Под картиной Рембрандта мы читаем надпись: «Павел в заточении». Среди аксессуаров её имеется и длинный меч, воткнутый в солому. Первые заглавные строки листа намекают на готовящееся послание. Всё это атрибуты апостольства Павла, как его понимает церковная традиция. Но откуда же попали в римскую тюрьму эти фолианты, загромождающие всю оттоманку, закрытые и раскрытые, которые не мог принести с собой арестованный и вверженный в темницу старец? Странно было бы также представить себе этот длинный тяжкий меч в слабой и тщедушной руке такого ветхого деньми мудреца! Тут нужны иные руки, иные физические силы.
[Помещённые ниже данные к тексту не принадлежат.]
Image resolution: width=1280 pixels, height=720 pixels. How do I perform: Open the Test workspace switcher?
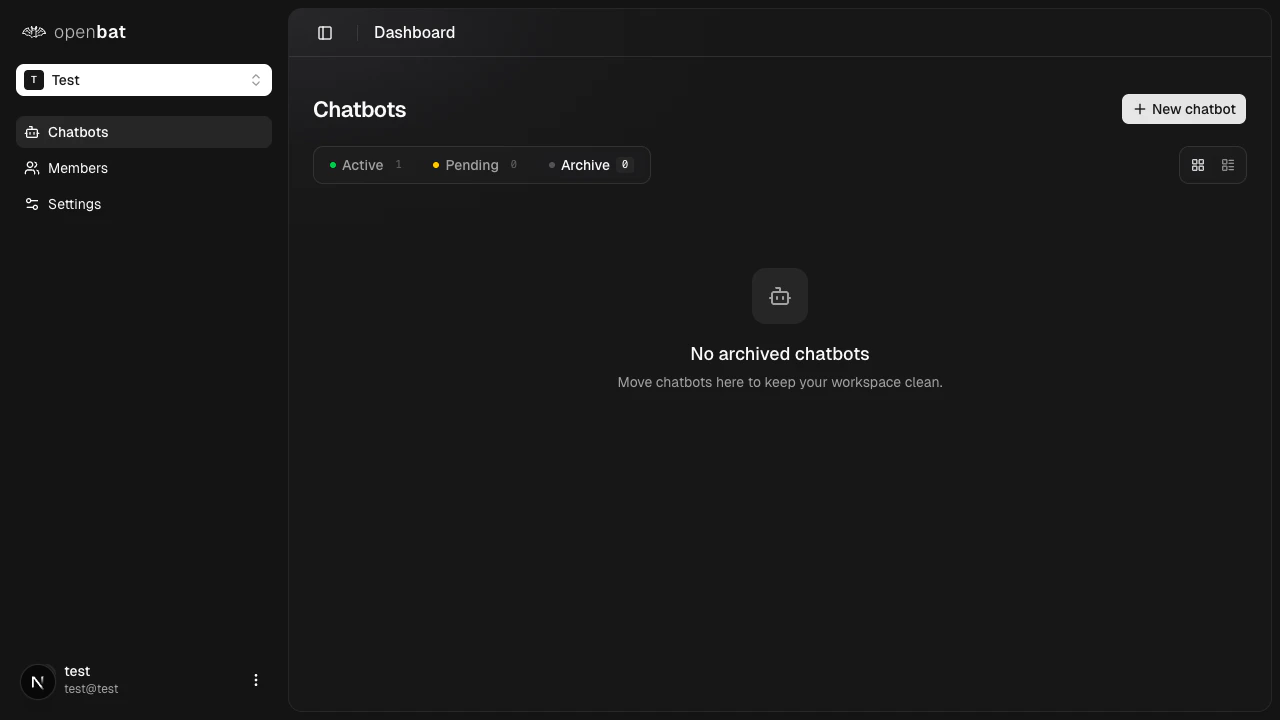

Такими почти плачущими руками, как у рембрандтовского старика, не режут, не бьют, не секут, а только скользят по фолиантам и жестикулируют тихо и скромно в помощь отвлеченной мысли. Еврей ханаанский, придушенный изнутри камнем необъемлемой веры, имеет конвульсивный настойчивый и ударяющий жест, тогда как иудей чистого синайского типа рисует в воздухе свои мысли отчетливо чеканными движениями лица и рук, выражающих ритмику умудренного сознания. Изображенный Рембрандтом старец, это какой-то еврейский шнорер, засевший на перепутье в синагогальную комнатушку и обложивший себя любимыми книгами. Он пришел из соседнего местечка и сделал здесь краткий привал. Открытая голова, без шапочки, без ермолки, эти надписные строчки на раскрытом листе, особенно этот тяжкий меч, прислоненный к ложу – всё это только аллегорика для толпы, внешние черты официального сюжета, может быть, для большей легкости продать картину, которой никто не купил бы, если бы она просто и ясно изображала еврейского шнорера. Толпе нужен ипокрито представленный Павел, со всеми онерами легенды, и художник пускает в ход легкую фальсификацию.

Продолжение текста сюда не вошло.